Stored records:
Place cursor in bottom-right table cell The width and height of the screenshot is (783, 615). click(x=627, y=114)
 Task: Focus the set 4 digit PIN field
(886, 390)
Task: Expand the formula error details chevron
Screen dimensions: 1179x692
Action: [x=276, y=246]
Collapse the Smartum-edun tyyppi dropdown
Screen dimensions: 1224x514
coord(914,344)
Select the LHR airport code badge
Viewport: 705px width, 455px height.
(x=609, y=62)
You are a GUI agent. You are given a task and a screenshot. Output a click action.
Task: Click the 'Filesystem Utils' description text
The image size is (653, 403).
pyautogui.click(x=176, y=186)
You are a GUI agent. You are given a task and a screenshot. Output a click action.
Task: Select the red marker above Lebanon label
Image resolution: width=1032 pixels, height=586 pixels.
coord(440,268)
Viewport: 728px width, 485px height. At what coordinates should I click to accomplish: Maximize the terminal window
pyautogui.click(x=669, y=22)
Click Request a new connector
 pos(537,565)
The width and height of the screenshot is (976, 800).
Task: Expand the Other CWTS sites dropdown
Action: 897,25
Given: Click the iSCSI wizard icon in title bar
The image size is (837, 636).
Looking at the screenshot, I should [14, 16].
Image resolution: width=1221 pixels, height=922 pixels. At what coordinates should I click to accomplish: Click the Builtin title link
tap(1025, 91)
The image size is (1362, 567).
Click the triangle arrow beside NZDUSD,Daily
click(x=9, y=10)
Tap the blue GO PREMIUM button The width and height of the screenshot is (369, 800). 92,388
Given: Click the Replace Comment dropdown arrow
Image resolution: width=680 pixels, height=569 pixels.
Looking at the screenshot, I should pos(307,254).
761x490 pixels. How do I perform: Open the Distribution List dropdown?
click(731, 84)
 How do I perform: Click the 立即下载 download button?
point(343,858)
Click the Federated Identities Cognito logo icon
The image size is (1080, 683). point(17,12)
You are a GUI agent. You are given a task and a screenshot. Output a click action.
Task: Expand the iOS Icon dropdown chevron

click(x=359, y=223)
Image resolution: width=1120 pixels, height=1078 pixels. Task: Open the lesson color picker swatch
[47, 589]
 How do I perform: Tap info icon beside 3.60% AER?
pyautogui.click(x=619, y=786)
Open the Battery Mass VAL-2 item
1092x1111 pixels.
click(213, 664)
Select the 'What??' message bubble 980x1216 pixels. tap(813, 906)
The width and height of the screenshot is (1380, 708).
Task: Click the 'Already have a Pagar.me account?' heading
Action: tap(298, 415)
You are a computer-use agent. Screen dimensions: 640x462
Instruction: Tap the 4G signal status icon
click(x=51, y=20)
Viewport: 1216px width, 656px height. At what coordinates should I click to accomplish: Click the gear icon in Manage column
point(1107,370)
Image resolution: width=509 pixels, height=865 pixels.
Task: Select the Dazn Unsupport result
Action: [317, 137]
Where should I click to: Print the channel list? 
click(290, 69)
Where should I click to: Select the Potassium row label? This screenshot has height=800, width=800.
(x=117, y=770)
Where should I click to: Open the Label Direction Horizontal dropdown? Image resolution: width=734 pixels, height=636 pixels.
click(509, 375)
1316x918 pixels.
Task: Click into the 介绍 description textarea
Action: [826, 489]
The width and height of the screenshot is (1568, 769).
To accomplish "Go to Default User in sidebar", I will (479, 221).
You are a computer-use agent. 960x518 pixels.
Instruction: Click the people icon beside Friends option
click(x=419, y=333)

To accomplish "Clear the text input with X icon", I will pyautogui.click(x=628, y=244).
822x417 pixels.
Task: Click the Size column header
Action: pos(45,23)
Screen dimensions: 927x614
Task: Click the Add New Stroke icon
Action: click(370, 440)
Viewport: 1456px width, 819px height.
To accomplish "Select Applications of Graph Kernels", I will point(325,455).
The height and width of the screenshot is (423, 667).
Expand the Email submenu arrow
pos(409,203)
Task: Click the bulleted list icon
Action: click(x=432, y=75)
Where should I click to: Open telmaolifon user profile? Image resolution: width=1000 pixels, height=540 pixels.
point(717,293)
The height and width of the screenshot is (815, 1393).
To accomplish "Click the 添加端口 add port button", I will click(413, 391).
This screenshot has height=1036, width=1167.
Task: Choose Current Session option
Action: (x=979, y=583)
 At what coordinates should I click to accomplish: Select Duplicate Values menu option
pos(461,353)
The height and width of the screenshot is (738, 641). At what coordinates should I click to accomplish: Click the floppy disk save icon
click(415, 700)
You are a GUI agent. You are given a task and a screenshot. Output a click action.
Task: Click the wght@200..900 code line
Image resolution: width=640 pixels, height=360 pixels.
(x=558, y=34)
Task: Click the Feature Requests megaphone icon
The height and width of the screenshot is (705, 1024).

> [What needs to be done] Each line of the data should be given back exactly.

> [Solved problem]
Place cursor in bottom-right table cell The width and height of the screenshot is (783, 615). click(x=627, y=114)
 Task: Focus the set 4 digit PIN field
(886, 390)
Task: Expand the formula error details chevron
Screen dimensions: 1179x692
Action: [x=276, y=246]
Collapse the Smartum-edun tyyppi dropdown
Screen dimensions: 1224x514
coord(914,344)
Select the LHR airport code badge
Viewport: 705px width, 455px height.
(x=609, y=62)
You are a GUI agent. You are given a task and a screenshot. Output a click action.
Task: Click the 'Filesystem Utils' description text
The image size is (653, 403).
pyautogui.click(x=176, y=186)
You are a GUI agent. You are given a task and a screenshot. Output a click action.
Task: Select the red marker above Lebanon label
Image resolution: width=1032 pixels, height=586 pixels.
coord(440,268)
Viewport: 728px width, 485px height. At what coordinates should I click to accomplish: Maximize the terminal window
pyautogui.click(x=669, y=22)
Click Request a new connector
 pos(537,565)
The width and height of the screenshot is (976, 800).
Task: Expand the Other CWTS sites dropdown
Action: 897,25
Given: Click the iSCSI wizard icon in title bar
The image size is (837, 636).
Looking at the screenshot, I should [14, 16].
Image resolution: width=1221 pixels, height=922 pixels. At what coordinates should I click to accomplish: Click the Builtin title link
tap(1025, 91)
The image size is (1362, 567).
Click the triangle arrow beside NZDUSD,Daily
click(x=9, y=10)
Tap the blue GO PREMIUM button The width and height of the screenshot is (369, 800). 92,388
Given: Click the Replace Comment dropdown arrow
Image resolution: width=680 pixels, height=569 pixels.
Looking at the screenshot, I should pos(307,254).
761x490 pixels. How do I perform: Open the Distribution List dropdown?
click(731, 84)
 How do I perform: Click the 立即下载 download button?
point(343,858)
Click the Federated Identities Cognito logo icon
The image size is (1080, 683). point(17,12)
You are a GUI agent. You are given a task and a screenshot. Output a click action.
Task: Expand the iOS Icon dropdown chevron

click(x=359, y=223)
Image resolution: width=1120 pixels, height=1078 pixels. Task: Open the lesson color picker swatch
[47, 589]
 How do I perform: Tap info icon beside 3.60% AER?
pyautogui.click(x=619, y=786)
Open the Battery Mass VAL-2 item
1092x1111 pixels.
click(213, 664)
Select the 'What??' message bubble 980x1216 pixels. tap(813, 906)
The width and height of the screenshot is (1380, 708).
Task: Click the 'Already have a Pagar.me account?' heading
Action: tap(298, 415)
You are a computer-use agent. Screen dimensions: 640x462
Instruction: Tap the 4G signal status icon
click(x=51, y=20)
Viewport: 1216px width, 656px height. At what coordinates should I click to accomplish: Click the gear icon in Manage column
point(1107,370)
Image resolution: width=509 pixels, height=865 pixels.
Task: Select the Dazn Unsupport result
Action: [317, 137]
Where should I click to: Print the channel list? 
click(290, 69)
Where should I click to: Select the Potassium row label? This screenshot has height=800, width=800.
(x=117, y=770)
Where should I click to: Open the Label Direction Horizontal dropdown? Image resolution: width=734 pixels, height=636 pixels.
click(509, 375)
1316x918 pixels.
Task: Click into the 介绍 description textarea
Action: [826, 489]
The width and height of the screenshot is (1568, 769).
To accomplish "Go to Default User in sidebar", I will (479, 221).
You are a computer-use agent. 960x518 pixels.
Instruction: Click the people icon beside Friends option
click(x=419, y=333)

To accomplish "Clear the text input with X icon", I will pyautogui.click(x=628, y=244).
822x417 pixels.
Task: Click the Size column header
Action: pos(45,23)
Screen dimensions: 927x614
Task: Click the Add New Stroke icon
Action: click(370, 440)
Viewport: 1456px width, 819px height.
To accomplish "Select Applications of Graph Kernels", I will point(325,455).
The height and width of the screenshot is (423, 667).
Expand the Email submenu arrow
pos(409,203)
Task: Click the bulleted list icon
Action: click(x=432, y=75)
Where should I click to: Open telmaolifon user profile? Image resolution: width=1000 pixels, height=540 pixels.
point(717,293)
The height and width of the screenshot is (815, 1393).
To accomplish "Click the 添加端口 add port button", I will click(413, 391).
This screenshot has height=1036, width=1167.
Task: Choose Current Session option
Action: (x=979, y=583)
 At what coordinates should I click to accomplish: Select Duplicate Values menu option
pos(461,353)
The height and width of the screenshot is (738, 641). At what coordinates should I click to accomplish: Click the floppy disk save icon
click(415, 700)
You are a GUI agent. You are given a task and a screenshot. Output a click action.
Task: Click the wght@200..900 code line
Image resolution: width=640 pixels, height=360 pixels.
(x=558, y=34)
Task: Click the Feature Requests megaphone icon
The height and width of the screenshot is (705, 1024).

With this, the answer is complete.